= M. Aslam Alam =

M. Aslam Alam is a retired Bangladeshi civil servant and chairman of the Insurance Development and Regulatory Authority of Bangladesh. He is the former rector of the Bangladesh Public Administration Training Centre. He was the secretary of the Bank and Financial Institutions Division.

== Early life ==
Alam did his bachelor's and master's in accounting at the University of Dhaka. He did another master's in international relations at the International University of Japan. He did his PhD at the University of New South Wales in sociology.

==Career==
In October 2012, Alam was appointed secretary of the Financial Institutions Division replacing Md. Shafiqur Rahman Patwary. He was the secretary of the Ministry of Disaster Management and Relief. He dissolved the board of directors of BASIC Bank Limited over loan and financial irregularities. He attended the plenary session of the Financial Action Task Force in Paris. He was removed from his post and made an officer on special duty following the Bangladesh Bank hacking in an attempt to steal one billion USD. The Federal Bureau of Investigation suspected it was the North Korean government.

Alam served from 4 May 2017 to 28 July 2019 as the rector of the Bangladesh Public Administration Training Centre. He had served as the Director General of the Prime Minister's Office.

Alam was the chairman of the Bangladesh Institute for Information Literacy and Sustainable Development.

Alam was appointed chairman of the Insurance Development and Regulatory Authority of Bangladesh on 9 September 2024 following the resignation of Mohammad Jainul Bari.

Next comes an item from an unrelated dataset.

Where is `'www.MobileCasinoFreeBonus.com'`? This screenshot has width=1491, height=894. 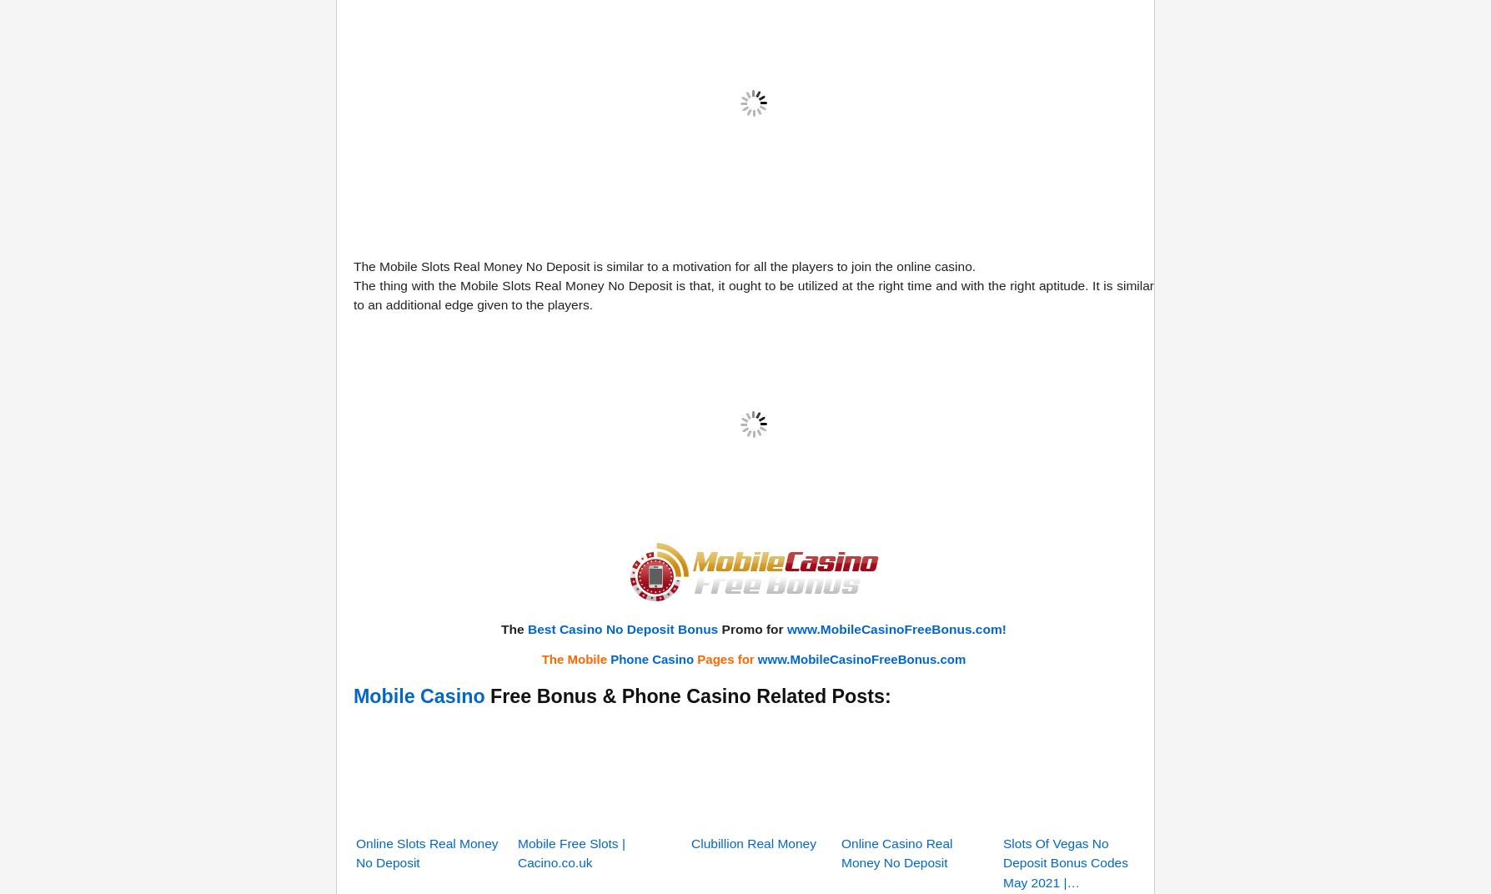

In July 2025, Alam's allotment of a flat in the Dhanmondi Housing Project was cancelled by the government of Bangladesh. After the fall of the Sheikh Hasina led Awami League government, a murder case was filed against him by Bangladesh Nationalist Party politician Mohammad Zaman Hossain Khan over the death of a protestor in July 2024.

== Bibliography ==

- Insights from Developing Countries (Routledge, 2020), coedited with Dilara Begum, and Fakrul Alam.